Politics

Judge Blocks South Dakota Abortion Ad Ban Against Nonprofit

A federal judge on Friday blocked South Dakota from enforcing its abortion-advertising ban against Mayday Health and plaintiff Nancy Turbak Berry while their lawsuit continues. U.S. District Judge Camela C. Theeler issued a preliminary injunction and said the nonprofit was likely to win the case [1]. The named plaintiffs gained protection to speak. The statute did not disappear.

South Dakota's law, signed in March, prohibits distributing or advertising unlawful abortion services, including abortion pills, in the state. Mayday Health argues that the restriction violates freedom of speech. Theeler wrote that the state had not attempted to prove that the law met strict scrutiny, the demanding test requiring a compelling government interest and narrow tailoring [1].

That is the legal change Friday produced. It is narrower than a generic victory for abortion access. A preliminary injunction preserves a position while a court decides the case; it does not supply a clinic, clinician, prescription, medicine or delivery route. Information may reach a resident who still faces every separate legal and practical barrier to care.

Plaintiff scope matters as well. AP reported that the order bars enforcement against New York-based Mayday Health and Turbak Berry [1]. The locked record does not establish a statewide right for every speaker or a final judgment that the law is unconstitutional. Treating the ruling as universal would erase the people and communications the court actually protected.

The distinction between speech and service is not a reason to minimize speech. A state can shape conduct indirectly by controlling what residents may learn about services outside its borders. Mayday says it advertises the legality and availability of abortion pills but does not sell or distribute medication [1]. The information is therefore the product at issue in this lawsuit, not an abortion procedure concealed inside an advertisement.

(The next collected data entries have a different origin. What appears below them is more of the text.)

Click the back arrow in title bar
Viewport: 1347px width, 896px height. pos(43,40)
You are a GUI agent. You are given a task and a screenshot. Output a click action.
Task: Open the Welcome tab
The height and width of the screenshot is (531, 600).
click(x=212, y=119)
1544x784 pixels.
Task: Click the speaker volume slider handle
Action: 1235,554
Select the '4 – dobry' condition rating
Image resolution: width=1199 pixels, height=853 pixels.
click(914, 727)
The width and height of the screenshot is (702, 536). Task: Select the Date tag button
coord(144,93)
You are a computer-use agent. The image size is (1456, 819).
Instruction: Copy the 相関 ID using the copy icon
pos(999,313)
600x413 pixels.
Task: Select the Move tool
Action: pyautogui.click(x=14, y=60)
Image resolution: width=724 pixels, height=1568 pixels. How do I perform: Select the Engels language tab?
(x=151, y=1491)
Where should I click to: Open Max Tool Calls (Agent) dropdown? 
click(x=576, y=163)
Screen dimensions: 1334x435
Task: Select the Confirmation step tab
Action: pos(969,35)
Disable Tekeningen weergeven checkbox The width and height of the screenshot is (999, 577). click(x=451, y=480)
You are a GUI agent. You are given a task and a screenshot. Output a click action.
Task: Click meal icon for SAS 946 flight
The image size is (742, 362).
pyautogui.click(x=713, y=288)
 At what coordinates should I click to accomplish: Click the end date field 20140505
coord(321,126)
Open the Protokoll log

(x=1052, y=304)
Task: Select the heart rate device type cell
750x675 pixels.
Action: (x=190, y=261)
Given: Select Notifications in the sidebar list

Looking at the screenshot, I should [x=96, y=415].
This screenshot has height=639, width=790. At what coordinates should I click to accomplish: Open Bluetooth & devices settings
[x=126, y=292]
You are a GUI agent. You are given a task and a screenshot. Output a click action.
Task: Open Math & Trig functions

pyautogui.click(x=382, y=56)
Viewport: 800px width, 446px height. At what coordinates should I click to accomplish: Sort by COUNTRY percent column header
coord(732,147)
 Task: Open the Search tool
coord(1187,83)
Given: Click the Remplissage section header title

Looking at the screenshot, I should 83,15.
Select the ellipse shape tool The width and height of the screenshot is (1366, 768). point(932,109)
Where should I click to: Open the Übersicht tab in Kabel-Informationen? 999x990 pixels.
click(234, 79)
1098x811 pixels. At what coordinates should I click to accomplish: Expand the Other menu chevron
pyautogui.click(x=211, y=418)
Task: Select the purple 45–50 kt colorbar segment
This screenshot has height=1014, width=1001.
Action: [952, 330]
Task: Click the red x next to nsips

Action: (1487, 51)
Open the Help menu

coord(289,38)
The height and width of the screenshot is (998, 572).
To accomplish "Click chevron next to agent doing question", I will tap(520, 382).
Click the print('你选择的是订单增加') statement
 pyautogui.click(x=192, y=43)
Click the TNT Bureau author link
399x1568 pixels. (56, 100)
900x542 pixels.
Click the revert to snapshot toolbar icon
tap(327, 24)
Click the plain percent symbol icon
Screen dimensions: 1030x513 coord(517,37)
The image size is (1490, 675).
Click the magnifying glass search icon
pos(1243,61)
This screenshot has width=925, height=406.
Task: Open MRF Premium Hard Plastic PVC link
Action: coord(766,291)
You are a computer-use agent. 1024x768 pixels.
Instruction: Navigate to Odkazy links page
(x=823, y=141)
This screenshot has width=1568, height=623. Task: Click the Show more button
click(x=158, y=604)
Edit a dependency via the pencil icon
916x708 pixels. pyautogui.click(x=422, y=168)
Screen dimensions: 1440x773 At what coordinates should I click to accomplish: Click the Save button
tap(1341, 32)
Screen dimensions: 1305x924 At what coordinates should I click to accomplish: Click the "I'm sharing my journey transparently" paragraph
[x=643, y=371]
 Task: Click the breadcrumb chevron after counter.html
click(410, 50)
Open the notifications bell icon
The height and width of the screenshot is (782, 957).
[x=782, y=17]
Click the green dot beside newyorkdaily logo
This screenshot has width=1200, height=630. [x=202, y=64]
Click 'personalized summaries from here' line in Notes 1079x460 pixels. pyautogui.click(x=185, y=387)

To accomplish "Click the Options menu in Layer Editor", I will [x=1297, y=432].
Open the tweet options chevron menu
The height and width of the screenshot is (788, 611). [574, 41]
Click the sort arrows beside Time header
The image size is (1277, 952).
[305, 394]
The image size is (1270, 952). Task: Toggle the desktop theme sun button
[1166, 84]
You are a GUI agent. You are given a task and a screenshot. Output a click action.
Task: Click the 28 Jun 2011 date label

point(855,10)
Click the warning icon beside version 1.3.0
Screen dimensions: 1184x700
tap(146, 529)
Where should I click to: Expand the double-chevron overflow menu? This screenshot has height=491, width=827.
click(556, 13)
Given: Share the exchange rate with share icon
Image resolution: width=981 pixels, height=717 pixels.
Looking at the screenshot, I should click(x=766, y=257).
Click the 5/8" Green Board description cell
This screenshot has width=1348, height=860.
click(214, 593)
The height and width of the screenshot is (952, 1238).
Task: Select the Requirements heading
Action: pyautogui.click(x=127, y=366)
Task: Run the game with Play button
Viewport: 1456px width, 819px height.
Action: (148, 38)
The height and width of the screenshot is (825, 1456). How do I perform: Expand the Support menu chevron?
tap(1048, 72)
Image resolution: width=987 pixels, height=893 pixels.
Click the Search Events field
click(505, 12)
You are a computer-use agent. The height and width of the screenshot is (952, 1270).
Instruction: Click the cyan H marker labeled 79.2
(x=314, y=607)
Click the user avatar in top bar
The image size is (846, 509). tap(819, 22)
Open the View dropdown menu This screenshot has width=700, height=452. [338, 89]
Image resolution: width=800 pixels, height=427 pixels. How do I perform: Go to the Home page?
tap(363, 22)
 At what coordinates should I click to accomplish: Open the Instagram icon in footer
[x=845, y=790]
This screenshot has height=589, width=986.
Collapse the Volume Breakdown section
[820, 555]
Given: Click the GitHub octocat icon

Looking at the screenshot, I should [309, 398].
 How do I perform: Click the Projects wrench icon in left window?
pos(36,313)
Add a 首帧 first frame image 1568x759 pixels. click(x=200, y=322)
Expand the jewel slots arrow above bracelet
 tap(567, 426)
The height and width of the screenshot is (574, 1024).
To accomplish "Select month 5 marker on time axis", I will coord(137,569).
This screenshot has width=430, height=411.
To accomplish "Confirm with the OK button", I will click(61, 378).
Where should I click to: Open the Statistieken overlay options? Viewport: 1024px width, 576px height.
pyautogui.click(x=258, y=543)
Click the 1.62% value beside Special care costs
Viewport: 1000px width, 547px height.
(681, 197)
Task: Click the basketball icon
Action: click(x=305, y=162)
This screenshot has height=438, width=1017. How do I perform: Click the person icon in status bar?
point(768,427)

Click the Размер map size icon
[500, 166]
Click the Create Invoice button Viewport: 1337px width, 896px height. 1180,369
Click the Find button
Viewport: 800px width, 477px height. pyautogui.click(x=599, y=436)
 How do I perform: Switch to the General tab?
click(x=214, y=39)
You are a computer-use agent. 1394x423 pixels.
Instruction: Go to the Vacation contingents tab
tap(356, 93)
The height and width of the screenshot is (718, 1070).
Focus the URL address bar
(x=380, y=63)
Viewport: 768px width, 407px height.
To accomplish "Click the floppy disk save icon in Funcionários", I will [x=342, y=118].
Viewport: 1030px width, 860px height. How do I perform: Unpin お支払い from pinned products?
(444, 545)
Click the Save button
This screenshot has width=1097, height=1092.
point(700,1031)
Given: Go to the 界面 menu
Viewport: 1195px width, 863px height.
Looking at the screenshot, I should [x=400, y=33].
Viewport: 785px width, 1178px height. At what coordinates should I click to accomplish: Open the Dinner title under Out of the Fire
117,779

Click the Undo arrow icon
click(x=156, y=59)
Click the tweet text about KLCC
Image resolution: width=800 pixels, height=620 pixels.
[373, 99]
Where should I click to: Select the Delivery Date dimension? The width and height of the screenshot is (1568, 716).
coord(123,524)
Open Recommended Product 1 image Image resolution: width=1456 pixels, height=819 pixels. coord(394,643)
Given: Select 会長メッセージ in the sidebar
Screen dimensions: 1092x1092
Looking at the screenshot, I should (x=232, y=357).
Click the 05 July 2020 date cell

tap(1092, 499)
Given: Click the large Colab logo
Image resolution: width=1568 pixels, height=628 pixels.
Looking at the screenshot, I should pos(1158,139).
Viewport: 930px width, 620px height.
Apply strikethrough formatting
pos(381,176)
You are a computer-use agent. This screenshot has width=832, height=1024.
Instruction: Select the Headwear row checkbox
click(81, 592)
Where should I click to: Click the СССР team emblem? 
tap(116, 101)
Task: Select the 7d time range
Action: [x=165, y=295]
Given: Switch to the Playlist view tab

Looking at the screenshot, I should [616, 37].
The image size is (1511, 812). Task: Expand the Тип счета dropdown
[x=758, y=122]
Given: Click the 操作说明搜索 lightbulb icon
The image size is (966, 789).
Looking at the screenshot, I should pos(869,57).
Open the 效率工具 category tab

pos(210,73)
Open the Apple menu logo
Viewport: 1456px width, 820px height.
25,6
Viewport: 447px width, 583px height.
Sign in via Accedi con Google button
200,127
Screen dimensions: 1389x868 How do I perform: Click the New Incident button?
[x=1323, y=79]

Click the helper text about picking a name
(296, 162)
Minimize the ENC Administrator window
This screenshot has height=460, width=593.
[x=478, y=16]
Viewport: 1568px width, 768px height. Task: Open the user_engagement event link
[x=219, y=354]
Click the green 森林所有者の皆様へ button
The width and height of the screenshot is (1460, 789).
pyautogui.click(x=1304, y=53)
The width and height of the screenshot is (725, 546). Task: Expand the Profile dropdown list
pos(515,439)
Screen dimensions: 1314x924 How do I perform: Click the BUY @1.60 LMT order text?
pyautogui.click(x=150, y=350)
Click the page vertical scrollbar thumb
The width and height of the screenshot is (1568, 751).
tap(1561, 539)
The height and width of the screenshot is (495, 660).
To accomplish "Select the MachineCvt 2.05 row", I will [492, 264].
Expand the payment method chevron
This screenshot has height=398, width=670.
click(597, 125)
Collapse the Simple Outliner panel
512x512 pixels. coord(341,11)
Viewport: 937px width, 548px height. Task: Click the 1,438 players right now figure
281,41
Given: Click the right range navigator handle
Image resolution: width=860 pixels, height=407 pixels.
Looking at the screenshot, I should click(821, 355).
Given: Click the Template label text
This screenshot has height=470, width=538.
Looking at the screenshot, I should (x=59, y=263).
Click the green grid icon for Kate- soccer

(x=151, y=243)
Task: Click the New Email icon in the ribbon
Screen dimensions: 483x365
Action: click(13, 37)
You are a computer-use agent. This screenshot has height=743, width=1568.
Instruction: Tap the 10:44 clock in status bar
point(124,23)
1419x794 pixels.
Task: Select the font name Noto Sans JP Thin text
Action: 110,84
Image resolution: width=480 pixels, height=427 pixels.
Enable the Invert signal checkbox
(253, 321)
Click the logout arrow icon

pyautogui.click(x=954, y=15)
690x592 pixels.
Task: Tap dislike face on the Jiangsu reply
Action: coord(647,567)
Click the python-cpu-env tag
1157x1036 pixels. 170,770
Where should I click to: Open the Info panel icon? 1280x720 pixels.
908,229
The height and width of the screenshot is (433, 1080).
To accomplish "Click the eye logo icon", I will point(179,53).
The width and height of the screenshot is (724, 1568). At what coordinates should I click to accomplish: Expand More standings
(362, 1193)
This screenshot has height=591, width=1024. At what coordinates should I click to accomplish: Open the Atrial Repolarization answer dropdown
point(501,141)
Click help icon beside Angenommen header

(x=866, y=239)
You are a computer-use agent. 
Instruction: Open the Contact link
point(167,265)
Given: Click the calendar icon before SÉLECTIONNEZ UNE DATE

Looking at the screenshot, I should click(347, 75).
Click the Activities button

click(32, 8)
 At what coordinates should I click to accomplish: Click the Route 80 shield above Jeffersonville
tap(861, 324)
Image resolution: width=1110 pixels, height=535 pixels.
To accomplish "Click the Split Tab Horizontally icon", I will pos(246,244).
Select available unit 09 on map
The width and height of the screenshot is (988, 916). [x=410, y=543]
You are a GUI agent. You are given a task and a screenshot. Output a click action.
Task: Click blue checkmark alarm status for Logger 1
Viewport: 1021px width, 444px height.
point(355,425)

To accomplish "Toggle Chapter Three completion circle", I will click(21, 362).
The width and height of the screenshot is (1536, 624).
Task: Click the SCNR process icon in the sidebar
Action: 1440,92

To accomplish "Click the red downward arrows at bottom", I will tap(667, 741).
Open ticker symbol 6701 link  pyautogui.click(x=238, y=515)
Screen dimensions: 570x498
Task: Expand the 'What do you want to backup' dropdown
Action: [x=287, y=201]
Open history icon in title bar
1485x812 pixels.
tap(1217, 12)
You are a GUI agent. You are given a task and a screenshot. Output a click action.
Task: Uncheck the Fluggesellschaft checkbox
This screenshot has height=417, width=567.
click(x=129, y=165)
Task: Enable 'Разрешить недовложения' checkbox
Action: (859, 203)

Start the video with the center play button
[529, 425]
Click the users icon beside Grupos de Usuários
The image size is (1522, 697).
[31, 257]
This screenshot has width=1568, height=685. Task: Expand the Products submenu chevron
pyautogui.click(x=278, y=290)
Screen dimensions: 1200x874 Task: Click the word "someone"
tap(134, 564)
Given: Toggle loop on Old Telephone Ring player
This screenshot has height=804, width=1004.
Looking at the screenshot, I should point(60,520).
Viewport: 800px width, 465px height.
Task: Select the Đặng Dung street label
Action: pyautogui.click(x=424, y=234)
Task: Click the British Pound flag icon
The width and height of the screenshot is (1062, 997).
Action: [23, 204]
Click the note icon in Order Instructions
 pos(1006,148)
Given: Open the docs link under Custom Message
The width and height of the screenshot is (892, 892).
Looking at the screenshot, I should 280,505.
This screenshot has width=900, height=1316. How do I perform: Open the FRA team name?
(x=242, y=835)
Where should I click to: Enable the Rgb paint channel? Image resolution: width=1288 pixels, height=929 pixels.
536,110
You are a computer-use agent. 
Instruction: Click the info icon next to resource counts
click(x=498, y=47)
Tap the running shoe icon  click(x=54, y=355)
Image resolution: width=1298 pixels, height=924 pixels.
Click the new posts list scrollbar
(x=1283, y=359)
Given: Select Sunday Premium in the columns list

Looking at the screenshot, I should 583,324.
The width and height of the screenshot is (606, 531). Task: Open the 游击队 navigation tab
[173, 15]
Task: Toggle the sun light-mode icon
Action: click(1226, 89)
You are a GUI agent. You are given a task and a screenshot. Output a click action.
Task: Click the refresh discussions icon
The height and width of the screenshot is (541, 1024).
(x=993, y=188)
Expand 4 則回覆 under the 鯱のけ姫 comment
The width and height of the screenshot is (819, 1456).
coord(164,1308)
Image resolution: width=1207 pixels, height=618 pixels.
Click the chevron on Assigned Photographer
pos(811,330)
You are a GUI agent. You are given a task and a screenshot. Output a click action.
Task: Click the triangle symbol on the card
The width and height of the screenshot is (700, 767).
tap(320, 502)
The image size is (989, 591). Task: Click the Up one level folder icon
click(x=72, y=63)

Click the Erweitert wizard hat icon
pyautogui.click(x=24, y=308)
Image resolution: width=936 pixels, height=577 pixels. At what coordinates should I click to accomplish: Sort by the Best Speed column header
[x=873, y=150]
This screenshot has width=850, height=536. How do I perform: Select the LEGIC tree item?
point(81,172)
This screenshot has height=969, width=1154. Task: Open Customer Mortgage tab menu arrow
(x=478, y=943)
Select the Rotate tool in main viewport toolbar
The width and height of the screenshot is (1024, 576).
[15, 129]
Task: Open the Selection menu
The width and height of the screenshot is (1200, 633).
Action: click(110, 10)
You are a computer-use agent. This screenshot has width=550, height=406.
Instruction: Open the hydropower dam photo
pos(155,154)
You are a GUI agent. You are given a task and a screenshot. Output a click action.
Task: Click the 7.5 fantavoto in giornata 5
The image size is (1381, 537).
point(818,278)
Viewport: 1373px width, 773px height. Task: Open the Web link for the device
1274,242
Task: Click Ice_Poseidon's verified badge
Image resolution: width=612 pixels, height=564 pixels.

Nor should preliminary status be used to pretend nothing happened. Before Friday, the named plaintiffs faced enforcement under the law. After the order, the state may not enforce it against them while the case proceeds. Interim relief changes present conduct even though the merits, appeal and eventual reach remain unsettled.

The gap between information and access can be measured rather than argued around. Researchers could ask whether advertisements return, which residents encounter them, whether visits to an information site change and whether any person reaches a clinician under another jurisdiction's rules. Each stage requires its own evidence. An advertisement seen is not care requested; a request is not a prescription; a prescription is not delivery. The injunction opens the first stage for the named plaintiffs and guarantees none of the rest.

The legal result and the service result therefore need separate public records.

No cutoff-safe numeric X post was recovered. Censorship and abortion-ban-defeat frames remain unobserved platform narratives rather than evidence. AP's record is precise: an advertising law signed in March, two named plaintiffs, a likely-success finding and an injunction that does not strike the law down [1]. Each noun marks a boundary.

The next receipts are the exact communications covered by the order, any appeal or request for a stay, the merits schedule and the final judgment. After that comes an empirical question the ruling cannot answer: whether residents received different information and whether any person obtained care. Courts can open a channel of speech. They cannot, by that act alone, build the service at the other end.